8 agosto – Pattaya La giornata la passiamo vagando spensierati per la città, percorriamo il lungomare fino all’estremità nord. Il mare non è granchè, decidiamo quindi di fare qualche compera per passarci via. Prendo un paio di pantaloni perchè quelli che indosso ormai non li metterebbe neanche un minatore. Si vendono anche innumerevoli patacche, rolex finti non male, e gioielli di scarsa qualità. Particolarmente molesti sono i sarti indiani, che insistono per farci dei vestiti su misura. Con uno, purtroppo, vengo quasi alle mani perchè praticamente mi strattona per trascinarmi dentro il suo negozio. La serata si conclude con un ladyboy (o katoy.. Un travone, per capirci) che nel bel mezzo della Walking, prima prova ad adescare Marco, e poi tira una cinghiata ad Andrea che gli dice di lasciar perdere. La situazione è talmente surreale che ci allontaniamo frettolosamente, la reazione immediata sarebbe quella di riempirlo di botte ma il suo aspetto femminile ci disorienta, e decidiamo di tornare in hotel.

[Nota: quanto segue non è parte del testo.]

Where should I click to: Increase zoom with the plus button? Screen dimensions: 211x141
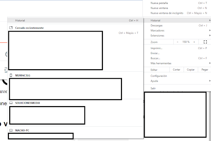[x=194, y=42]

10-11 agosto – Bangkok Siamo tornati a Bkk per recuperare gli ultimi due compagni di viaggio che ancora mancano all’appello, Luca e Nando. La città ora mi appare insopportabile, l’inquinamento mischiato agli odori agrodolci del cibo, il clima soffocante che non dà tregua, assieme all’insistenza di alcuni venditori. Nando lo incontriamo in un hotel in una traversa di Sukhumvit. Dietro suo consiglio, decidiamo di andare al “the Club”, uno dei pochi locali che tiene aperto fino all’alba. Molti farang, alcune ragazze thai apparentemente senza secondi fini, musica house pompata al limite della sopportazione, aria condizionata tipo cella frigorifera. Dopo un po’, vuoi per il gelo vuoi per l’alcool, ho un principio di collasso e mi siedo al divanetto all’ingresso ad aspettare gli altri. Siamo brilli per non dire ubriachi. La serata si conclude con una marea di baht spesi e il guidatore pazzo di tuktuk, che ci delizia impennando il suo mezzo di un metro buono e rischiando il ribaltamento. Quando arriviamo integri alla guesthouse, gli battiamo le mani e gli lasciamo una buona mancia.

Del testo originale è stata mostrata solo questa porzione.